While Fhircraft can attempt to download structure definitions directly from canonical URLs when internet access is enabled, this approach has important limitations. Canonical URLs are identifiers and may not point to downloadable files. Internet downloads create network dependencies that can fail in restricted environments, introduce security and compliance concerns in healthcare settings, and significantly impact performance compared to local files. Additionally, you lose version control when relying on external servers that might update definitions without notice.

Best Practice: For production applications, explicitly load structure definitions from packages or local files rather than relying on internet resolution. Use internet access primarily during development, and pre-load all required definitions during application initialization to ensure predictable, secure, and performant operation.

Basic URL Resolution

The canonical URL serves as the primary way to request structure definitions from the factory. Once you know the URL for a structure definition, you can construct a model from it regardless of whether that definition came from a local file, a package, or an internet download. This abstraction simplifies your code because you do not need to know or manage where definitions are stored.

from fhircraft.fhir.resources.factory import construct_resource_model

# Create a model from the standard FHIR Patient definition
Patient = construct_resource_model(
    canonical_url="http://hl7.org/fhir/StructureDefinition/Patient"
)

# Create a model from a US Core profile
USCorePatient = construct_resource_model(
    canonical_url="http://hl7.org/fhir/us/core/StructureDefinition/us-core-patient"
)

# Use the models
patient = Patient(name=[{"family": "Brown"}])
us_patient = USCorePatient(
    identifier=[{"value": "123"}],
    name=[{"family": "Brown"}],
    gender="male"
)

print(f"Created {len([patient, us_patient])} patient records")

Specifying Versions

Structure definitions evolve over time as healthcare standards mature and requirements change. A structure definition that was appropriate last year might have new requirements this year. Version numbers track these changes and ensure you use the exact definition you intend. Without version specifications, you get whatever version the factory finds first, which might not match your expectations.
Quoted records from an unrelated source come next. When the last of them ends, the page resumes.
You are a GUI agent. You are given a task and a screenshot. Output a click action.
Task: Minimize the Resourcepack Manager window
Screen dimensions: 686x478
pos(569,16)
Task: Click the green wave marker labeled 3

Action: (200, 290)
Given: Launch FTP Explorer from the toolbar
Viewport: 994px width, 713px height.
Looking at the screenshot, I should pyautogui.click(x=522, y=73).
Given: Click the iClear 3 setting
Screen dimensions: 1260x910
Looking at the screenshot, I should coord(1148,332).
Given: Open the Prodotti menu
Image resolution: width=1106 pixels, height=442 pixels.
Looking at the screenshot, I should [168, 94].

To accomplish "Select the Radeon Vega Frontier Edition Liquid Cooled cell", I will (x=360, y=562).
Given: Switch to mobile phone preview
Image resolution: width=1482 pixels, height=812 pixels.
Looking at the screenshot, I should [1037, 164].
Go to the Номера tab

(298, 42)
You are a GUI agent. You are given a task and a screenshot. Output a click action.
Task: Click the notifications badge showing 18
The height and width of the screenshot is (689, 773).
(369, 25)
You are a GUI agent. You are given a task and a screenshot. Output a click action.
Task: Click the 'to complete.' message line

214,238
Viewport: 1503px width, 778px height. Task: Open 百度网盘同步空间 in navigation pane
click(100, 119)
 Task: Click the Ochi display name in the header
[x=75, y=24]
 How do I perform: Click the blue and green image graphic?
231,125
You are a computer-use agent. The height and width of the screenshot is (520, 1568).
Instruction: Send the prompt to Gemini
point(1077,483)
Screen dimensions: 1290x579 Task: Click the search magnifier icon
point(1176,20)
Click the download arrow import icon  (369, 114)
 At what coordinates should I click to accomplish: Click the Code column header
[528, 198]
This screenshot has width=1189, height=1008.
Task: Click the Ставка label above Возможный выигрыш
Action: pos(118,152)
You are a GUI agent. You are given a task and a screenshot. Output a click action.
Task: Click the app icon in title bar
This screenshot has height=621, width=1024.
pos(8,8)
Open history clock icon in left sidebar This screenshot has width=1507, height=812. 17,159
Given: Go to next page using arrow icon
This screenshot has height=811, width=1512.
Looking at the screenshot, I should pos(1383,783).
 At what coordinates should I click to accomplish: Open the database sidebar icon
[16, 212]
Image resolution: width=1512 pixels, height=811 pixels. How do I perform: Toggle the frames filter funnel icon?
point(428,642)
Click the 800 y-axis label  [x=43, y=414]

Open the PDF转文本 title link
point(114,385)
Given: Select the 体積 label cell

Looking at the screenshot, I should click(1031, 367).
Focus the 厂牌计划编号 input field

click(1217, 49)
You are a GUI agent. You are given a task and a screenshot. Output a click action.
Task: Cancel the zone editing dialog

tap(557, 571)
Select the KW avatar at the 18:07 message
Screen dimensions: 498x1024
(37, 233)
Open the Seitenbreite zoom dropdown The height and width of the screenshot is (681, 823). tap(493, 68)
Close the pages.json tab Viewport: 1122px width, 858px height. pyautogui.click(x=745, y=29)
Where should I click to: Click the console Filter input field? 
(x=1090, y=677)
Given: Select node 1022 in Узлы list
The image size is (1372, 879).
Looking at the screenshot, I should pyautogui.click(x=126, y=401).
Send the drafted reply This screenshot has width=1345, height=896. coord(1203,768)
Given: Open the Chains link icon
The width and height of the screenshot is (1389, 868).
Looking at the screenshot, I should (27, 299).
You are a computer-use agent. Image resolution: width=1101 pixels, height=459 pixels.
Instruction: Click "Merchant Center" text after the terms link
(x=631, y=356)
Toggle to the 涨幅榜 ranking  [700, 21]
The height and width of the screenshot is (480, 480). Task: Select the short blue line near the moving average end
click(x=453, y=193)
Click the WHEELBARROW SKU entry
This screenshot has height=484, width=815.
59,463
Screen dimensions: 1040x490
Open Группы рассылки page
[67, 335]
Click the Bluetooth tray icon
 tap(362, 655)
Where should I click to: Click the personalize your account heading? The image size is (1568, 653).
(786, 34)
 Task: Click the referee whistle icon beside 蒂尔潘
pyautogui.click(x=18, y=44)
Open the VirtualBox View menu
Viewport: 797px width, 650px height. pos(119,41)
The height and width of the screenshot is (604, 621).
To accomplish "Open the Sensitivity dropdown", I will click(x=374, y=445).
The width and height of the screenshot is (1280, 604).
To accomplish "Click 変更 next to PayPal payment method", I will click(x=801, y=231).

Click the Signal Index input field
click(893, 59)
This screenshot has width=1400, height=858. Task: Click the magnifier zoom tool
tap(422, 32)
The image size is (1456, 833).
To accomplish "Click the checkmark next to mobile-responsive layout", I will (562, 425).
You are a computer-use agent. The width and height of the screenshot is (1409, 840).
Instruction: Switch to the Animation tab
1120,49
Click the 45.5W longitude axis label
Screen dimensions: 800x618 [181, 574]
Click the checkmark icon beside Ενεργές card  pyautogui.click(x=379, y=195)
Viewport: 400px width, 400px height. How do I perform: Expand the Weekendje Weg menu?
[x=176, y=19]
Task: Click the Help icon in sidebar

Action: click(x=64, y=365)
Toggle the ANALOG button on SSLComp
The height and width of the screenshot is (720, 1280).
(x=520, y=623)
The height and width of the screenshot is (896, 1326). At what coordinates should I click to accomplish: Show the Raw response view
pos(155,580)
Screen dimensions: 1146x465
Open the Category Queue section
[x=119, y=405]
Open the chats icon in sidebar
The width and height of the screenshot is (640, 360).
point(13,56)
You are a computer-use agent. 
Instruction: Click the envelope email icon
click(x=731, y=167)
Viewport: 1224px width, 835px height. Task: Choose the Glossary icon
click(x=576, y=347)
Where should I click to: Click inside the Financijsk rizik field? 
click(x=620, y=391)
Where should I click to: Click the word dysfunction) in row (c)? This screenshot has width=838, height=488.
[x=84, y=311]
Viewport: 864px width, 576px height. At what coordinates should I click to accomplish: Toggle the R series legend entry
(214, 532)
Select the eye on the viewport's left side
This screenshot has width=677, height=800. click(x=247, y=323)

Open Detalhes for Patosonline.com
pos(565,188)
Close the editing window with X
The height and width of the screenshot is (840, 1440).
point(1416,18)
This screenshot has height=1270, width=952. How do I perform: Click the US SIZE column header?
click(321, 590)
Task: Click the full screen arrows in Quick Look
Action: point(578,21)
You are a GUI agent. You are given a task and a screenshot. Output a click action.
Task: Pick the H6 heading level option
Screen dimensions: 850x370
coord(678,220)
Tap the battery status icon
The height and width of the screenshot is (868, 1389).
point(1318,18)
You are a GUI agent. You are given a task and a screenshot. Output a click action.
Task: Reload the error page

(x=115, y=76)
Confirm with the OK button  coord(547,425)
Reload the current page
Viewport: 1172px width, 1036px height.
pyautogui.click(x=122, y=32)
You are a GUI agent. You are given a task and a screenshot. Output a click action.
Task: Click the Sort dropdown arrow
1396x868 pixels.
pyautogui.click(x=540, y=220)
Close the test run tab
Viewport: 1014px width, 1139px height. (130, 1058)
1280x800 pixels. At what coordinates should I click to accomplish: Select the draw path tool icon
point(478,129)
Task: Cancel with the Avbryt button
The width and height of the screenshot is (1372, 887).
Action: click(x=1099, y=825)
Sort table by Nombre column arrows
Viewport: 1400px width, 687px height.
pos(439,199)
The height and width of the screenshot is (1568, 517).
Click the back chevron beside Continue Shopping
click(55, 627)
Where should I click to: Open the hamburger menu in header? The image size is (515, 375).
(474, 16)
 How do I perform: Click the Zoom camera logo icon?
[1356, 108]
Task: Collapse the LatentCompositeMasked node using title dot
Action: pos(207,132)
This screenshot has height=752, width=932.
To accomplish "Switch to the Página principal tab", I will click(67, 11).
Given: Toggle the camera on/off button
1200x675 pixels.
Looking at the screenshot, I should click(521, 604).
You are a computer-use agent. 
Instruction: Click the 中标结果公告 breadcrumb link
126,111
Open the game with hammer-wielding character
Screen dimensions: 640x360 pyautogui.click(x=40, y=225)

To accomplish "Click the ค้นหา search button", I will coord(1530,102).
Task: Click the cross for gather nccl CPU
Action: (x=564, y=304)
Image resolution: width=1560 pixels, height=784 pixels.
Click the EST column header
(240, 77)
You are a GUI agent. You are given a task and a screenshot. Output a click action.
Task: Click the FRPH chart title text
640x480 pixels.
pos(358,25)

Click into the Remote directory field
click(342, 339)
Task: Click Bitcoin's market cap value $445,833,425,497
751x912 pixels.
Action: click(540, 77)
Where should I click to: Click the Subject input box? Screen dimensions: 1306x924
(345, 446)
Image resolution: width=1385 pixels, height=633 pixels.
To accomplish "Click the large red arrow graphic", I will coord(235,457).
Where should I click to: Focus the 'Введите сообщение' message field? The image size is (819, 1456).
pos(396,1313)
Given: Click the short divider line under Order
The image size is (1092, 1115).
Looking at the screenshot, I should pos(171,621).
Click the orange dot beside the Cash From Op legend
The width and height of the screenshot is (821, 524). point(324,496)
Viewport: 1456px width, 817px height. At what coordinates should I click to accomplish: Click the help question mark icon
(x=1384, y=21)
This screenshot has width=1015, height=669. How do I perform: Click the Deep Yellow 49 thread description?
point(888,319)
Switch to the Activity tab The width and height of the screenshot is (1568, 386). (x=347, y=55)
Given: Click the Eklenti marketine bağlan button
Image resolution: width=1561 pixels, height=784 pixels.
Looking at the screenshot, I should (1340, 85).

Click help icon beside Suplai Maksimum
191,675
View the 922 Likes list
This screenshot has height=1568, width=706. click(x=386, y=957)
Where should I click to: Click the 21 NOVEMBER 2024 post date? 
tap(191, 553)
Two methods exist for specifying versions. You can append the version to the canonical URL using a vertical bar separator, following the FHIR canonical reference format (for example, http://example.org/StructureDefinition/Patient|1.0.0). Alternatively, you can pass the version as a separate parameter. Both approaches produce the same result, so choose whichever fits your code style

from fhircraft.fhir.resources.factory import construct_resource_model

# Request a specific version by adding it to the URL
PatientR4 = construct_resource_model(
    canonical_url="http://hl7.org/fhir/StructureDefinition/Patient|4.0.1"
)

# Each version may have different rules
patient_r4 = PatientR4(name=[{"family": "Wilson"}])

Common Problems and Solutions

Problem Solution
Fhircraft cannot find a structure definition Check that the canonical URL matches exactly. Make sure you have loaded the file, package, or enabled internet access. Verify the structure definition file is in the correct format (JSON).
Package download fails Verify your internet connection. Check that the package name and version are correct. Try loading the package again after a few minutes. Visit the FHIR Package Registry to confirm the package exists.
Loading takes a long time Fhircraft caches downloaded packages after the first use. Subsequent loads will be much faster. Consider loading packages once at application startup rather than repeatedly.
Wrong version of a structure definition is used Specify the version explicitly in the canonical URL or as a parameter. Check loaded packages with get_loaded_packages() to verify versions. Clear the cache if you need to reload a different version.
Running out of memory with many packages Remove packages you no longer need using remove_package(). Load only the packages required for your current task. Clear the entire cache with clear_package_cache() when switching between different projects.